YOUR TASK: Would you please output the data exactly, omitting no line?

INFORMATION:
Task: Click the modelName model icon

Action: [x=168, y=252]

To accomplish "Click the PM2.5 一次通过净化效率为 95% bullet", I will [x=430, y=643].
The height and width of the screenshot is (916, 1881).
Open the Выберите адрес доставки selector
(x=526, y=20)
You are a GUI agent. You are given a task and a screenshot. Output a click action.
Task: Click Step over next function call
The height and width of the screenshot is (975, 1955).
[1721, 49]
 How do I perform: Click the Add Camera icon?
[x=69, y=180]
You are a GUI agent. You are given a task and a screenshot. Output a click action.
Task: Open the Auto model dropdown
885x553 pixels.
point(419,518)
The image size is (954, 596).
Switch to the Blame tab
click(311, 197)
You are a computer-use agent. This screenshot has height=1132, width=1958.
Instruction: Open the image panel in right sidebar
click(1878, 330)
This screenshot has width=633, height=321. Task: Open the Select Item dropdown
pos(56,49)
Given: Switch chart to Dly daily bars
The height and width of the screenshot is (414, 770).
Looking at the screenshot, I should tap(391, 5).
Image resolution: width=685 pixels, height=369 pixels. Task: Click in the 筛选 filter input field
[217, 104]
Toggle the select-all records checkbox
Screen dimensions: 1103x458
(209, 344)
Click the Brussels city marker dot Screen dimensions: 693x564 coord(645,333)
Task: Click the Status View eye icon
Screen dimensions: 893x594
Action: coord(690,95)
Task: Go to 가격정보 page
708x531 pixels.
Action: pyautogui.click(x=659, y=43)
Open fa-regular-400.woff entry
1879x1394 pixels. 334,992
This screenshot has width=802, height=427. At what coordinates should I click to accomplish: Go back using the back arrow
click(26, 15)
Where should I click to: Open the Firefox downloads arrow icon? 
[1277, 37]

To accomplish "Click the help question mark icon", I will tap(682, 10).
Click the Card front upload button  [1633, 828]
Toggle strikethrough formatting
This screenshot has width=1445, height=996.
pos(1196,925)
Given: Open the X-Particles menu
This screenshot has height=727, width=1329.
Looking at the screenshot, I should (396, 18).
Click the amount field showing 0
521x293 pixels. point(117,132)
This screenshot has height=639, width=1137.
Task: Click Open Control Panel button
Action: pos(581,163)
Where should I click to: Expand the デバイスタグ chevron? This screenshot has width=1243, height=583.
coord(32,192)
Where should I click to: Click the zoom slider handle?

SOLUTION FOR THIS EXERCISE:
Task: Click the modelName model icon

Action: [x=168, y=252]

To accomplish "Click the PM2.5 一次通过净化效率为 95% bullet", I will [x=430, y=643].
The height and width of the screenshot is (916, 1881).
Open the Выберите адрес доставки selector
(x=526, y=20)
You are a GUI agent. You are given a task and a screenshot. Output a click action.
Task: Click Step over next function call
The height and width of the screenshot is (975, 1955).
[1721, 49]
 How do I perform: Click the Add Camera icon?
[x=69, y=180]
You are a GUI agent. You are given a task and a screenshot. Output a click action.
Task: Open the Auto model dropdown
885x553 pixels.
point(419,518)
The image size is (954, 596).
Switch to the Blame tab
click(311, 197)
You are a computer-use agent. This screenshot has height=1132, width=1958.
Instruction: Open the image panel in right sidebar
click(1878, 330)
This screenshot has width=633, height=321. Task: Open the Select Item dropdown
pos(56,49)
Given: Switch chart to Dly daily bars
The height and width of the screenshot is (414, 770).
Looking at the screenshot, I should tap(391, 5).
Image resolution: width=685 pixels, height=369 pixels. Task: Click in the 筛选 filter input field
[217, 104]
Toggle the select-all records checkbox
Screen dimensions: 1103x458
(209, 344)
Click the Brussels city marker dot Screen dimensions: 693x564 coord(645,333)
Task: Click the Status View eye icon
Screen dimensions: 893x594
Action: coord(690,95)
Task: Go to 가격정보 page
708x531 pixels.
Action: pyautogui.click(x=659, y=43)
Open fa-regular-400.woff entry
1879x1394 pixels. 334,992
This screenshot has width=802, height=427. At what coordinates should I click to accomplish: Go back using the back arrow
click(26, 15)
Where should I click to: Open the Firefox downloads arrow icon? 
[1277, 37]

To accomplish "Click the help question mark icon", I will tap(682, 10).
Click the Card front upload button  [1633, 828]
Toggle strikethrough formatting
This screenshot has width=1445, height=996.
pos(1196,925)
Given: Open the X-Particles menu
This screenshot has height=727, width=1329.
Looking at the screenshot, I should (396, 18).
Click the amount field showing 0
521x293 pixels. point(117,132)
This screenshot has height=639, width=1137.
Task: Click Open Control Panel button
Action: pos(581,163)
Where should I click to: Expand the デバイスタグ chevron? This screenshot has width=1243, height=583.
coord(32,192)
Where should I click to: Click the zoom slider handle?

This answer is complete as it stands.